Sur scène, l’imagination est forcément tenue en laisse, puisque voir des types jouer leur musique réduit de moitié le mystère qu’on pouvait ressentir à les écouter sur disque. Accompagnés des Lovers, deux Frenchy amants dans la vie (d’où leur nom), Honer et Gosling prennent leur temps pour distiller leurs ambiances de série Z… Même qu’au début tout le monde reste assis, d’abord parce que la rotonde se prête à l’écoute lascive, ensuite parce qu’il faut bien le dire, c’est un peu mou du genou. Mais dès que les deux Anglais, chacun à leur tour, entonnent « Hey Mrs. » et « Everyone’s a Loser » à travers leur inséparable vocoder, le public se lève et tape du pied en chœur. L’ambiance est tellement sympa qu’Honer et Gosling les rejoueront en (second) rappel, parce qu’ils « n’ont pas bien répété toutes les chansons et qu’ils ne savent donc pas en faire d’autres » (dixit Fred, le guitariste de Navarre). Sinon Marianne, la copine de Fred, était plutôt mignonne dans ses bas-résille. Sa jolie voix mutine nous aura même fait apprécier un titre comme « Who Is She ? », qui sur l’album agace par son côté « musique de l’espace chantée par Jay-Jay Johanson » (hips). Et puis que serait I Monster sans les Wallace Collection ? C’est « Daydream In Blue », joué en rappel sur le ton du murmure (Marianne, encore), qui leur valut tous les honneurs. Or, ce tube est d’abord un tube belge.

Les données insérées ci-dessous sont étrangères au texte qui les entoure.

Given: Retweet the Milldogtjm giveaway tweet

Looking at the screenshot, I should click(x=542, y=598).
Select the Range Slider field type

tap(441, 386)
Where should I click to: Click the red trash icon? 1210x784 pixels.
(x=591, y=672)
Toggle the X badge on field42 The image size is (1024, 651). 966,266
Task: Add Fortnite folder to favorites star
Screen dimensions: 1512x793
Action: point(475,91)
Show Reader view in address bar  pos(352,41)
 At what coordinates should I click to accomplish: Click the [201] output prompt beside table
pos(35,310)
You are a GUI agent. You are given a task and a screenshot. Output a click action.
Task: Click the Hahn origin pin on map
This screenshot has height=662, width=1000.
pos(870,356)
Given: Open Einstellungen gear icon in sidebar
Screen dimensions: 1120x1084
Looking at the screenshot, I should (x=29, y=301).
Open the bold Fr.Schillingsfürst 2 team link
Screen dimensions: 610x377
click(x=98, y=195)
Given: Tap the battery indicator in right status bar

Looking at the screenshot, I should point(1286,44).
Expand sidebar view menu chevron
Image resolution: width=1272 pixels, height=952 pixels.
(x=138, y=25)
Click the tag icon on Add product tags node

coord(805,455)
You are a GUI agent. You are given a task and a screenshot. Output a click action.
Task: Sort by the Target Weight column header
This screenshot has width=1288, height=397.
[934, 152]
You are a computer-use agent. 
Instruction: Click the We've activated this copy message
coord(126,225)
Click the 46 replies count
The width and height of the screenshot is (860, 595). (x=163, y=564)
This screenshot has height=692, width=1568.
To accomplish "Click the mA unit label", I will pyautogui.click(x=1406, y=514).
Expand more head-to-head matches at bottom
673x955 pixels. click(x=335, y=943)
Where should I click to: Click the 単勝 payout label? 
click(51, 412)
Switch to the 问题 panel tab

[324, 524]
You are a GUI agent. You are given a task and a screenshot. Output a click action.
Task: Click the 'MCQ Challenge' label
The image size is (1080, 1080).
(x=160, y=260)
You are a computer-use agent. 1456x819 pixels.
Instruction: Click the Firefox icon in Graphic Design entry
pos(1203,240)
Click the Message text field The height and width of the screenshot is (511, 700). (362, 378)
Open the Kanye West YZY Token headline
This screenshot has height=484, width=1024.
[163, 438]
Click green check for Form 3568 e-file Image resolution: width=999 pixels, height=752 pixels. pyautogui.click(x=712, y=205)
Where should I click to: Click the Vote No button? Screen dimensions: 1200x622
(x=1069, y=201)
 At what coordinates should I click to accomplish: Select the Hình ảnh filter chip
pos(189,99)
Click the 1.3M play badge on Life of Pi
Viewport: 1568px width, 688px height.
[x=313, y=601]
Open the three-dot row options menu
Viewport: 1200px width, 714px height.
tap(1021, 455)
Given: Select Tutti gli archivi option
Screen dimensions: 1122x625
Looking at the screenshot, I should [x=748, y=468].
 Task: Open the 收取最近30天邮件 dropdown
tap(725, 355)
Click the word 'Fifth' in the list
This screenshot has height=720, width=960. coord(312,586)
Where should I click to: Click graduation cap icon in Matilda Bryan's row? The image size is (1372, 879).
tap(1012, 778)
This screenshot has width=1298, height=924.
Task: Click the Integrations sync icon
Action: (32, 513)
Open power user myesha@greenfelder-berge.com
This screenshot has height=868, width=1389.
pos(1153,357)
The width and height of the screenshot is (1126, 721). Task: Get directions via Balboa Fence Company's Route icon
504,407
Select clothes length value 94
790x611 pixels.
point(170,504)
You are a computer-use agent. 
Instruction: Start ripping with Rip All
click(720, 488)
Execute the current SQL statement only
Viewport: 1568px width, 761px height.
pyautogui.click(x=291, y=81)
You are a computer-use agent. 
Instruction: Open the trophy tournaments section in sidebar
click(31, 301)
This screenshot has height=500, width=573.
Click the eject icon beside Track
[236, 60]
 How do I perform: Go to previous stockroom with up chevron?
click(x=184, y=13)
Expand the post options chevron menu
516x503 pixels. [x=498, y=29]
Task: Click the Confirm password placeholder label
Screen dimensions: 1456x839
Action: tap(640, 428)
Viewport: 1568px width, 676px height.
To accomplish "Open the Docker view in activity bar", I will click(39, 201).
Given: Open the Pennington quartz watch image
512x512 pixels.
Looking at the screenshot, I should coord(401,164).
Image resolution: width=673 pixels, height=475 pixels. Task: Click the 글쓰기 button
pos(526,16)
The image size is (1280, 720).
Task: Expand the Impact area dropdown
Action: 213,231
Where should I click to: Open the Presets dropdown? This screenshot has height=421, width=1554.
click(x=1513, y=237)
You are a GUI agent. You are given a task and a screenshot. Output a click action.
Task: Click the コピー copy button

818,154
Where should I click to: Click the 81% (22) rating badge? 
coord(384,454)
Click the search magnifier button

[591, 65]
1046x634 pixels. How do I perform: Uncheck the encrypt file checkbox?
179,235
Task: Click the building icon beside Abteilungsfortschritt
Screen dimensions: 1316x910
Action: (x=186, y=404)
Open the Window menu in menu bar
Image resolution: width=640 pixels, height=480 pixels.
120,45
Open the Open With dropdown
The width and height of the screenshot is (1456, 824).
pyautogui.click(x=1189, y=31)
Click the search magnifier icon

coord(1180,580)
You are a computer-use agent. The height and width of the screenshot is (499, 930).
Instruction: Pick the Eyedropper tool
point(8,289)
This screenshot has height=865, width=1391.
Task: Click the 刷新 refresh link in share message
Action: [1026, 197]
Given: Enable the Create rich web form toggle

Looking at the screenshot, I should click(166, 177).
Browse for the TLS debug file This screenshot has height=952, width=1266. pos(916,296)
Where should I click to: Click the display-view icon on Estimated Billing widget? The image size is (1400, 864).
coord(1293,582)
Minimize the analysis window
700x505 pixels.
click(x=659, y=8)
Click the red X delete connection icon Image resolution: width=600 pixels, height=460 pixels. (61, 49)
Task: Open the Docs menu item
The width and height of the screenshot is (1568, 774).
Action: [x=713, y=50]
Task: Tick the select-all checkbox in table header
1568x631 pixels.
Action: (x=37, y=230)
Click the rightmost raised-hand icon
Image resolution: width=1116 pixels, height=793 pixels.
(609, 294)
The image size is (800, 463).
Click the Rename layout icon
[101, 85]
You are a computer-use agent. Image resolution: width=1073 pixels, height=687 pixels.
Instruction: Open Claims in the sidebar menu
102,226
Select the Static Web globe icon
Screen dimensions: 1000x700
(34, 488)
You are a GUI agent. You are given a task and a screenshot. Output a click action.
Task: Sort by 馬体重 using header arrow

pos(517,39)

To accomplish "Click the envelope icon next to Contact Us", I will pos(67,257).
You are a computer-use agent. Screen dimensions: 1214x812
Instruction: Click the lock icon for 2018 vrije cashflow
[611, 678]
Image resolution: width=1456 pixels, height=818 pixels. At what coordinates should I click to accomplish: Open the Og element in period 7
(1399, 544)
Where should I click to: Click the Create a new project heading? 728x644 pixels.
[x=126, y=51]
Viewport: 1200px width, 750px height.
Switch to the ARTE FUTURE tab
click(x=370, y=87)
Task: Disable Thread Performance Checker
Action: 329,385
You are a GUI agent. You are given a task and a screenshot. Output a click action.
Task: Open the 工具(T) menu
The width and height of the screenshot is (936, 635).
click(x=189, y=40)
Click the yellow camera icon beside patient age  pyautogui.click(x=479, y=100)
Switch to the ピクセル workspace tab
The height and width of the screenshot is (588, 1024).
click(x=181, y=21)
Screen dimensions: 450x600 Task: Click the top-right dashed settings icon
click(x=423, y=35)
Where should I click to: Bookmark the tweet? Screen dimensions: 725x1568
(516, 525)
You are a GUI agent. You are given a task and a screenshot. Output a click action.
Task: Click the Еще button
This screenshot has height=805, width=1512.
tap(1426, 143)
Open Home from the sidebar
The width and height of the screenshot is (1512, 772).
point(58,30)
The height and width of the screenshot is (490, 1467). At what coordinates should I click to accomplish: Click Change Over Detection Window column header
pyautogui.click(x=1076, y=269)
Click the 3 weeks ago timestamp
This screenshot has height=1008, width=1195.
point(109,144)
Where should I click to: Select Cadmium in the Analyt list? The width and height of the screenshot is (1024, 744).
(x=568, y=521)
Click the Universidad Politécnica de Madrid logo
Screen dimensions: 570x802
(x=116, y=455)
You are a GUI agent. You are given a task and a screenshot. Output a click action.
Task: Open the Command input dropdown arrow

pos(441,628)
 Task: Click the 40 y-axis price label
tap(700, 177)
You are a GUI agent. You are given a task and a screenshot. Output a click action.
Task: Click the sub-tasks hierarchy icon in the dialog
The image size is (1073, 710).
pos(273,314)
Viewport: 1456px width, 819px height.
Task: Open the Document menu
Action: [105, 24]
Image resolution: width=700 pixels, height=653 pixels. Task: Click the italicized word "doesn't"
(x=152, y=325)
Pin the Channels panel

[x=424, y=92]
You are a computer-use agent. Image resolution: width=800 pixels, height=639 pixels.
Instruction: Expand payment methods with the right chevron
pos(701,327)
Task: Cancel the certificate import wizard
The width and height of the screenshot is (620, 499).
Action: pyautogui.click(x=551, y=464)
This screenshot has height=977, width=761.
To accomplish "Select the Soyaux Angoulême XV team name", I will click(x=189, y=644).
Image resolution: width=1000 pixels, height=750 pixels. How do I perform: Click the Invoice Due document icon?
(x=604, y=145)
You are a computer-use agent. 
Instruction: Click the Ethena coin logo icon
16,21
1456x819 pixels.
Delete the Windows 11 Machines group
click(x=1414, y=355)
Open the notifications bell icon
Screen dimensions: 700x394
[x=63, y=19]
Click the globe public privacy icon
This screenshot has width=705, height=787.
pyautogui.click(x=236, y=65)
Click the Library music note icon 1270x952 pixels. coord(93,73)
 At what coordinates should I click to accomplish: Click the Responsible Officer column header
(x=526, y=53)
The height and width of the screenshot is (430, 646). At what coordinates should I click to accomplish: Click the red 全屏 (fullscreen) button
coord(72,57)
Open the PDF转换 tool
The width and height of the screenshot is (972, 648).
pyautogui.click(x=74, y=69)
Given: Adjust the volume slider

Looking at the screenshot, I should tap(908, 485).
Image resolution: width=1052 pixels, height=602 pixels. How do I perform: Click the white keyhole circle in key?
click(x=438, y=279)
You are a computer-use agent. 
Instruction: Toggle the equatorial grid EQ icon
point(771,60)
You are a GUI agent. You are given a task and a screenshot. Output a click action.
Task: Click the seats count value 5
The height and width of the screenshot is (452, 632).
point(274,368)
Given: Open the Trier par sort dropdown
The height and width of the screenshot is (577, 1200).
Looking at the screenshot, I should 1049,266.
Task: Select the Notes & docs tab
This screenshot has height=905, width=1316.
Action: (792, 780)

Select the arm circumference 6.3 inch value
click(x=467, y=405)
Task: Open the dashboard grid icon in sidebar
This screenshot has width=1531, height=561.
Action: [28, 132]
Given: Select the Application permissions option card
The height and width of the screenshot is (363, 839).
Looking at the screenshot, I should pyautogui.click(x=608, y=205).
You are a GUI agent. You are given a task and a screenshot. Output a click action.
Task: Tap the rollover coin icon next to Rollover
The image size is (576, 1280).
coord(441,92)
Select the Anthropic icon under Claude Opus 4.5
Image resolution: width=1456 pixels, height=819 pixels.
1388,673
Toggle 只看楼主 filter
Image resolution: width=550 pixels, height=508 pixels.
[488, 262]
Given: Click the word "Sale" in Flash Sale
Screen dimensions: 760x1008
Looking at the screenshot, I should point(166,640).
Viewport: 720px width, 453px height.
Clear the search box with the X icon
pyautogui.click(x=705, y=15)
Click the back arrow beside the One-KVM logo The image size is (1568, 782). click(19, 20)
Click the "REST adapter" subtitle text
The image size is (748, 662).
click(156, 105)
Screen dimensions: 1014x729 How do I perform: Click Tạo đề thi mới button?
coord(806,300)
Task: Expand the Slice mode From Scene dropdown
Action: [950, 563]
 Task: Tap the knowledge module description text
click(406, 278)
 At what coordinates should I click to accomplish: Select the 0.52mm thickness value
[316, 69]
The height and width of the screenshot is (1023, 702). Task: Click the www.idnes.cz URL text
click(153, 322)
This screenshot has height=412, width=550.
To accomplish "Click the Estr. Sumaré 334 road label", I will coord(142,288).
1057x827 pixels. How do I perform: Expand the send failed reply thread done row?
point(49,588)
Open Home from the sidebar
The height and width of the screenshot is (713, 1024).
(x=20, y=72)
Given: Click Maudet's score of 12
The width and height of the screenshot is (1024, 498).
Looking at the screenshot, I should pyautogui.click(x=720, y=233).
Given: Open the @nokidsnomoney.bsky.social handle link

Autrement dit : sans nous, I Monster n’existerait pas. Même Fred, un Français, remercia la Belgique pour la « culture française ». Parce que comme il le dit, la culture française, c’est « 50% de culture belge ». Rien que pour ça, on les aime bien, ces types. La prochaine fois, on leur fera écouter « Ca plane pour moi »… Sûr qu’avec leur goût du kitsch savamment dosé, ils décideront d’en faire un de leurs nouveaux tubes. C’est fou quand même, « comme on est trop modeste ».

 

 

 

Kissogram

Dans l'ombre de Wire...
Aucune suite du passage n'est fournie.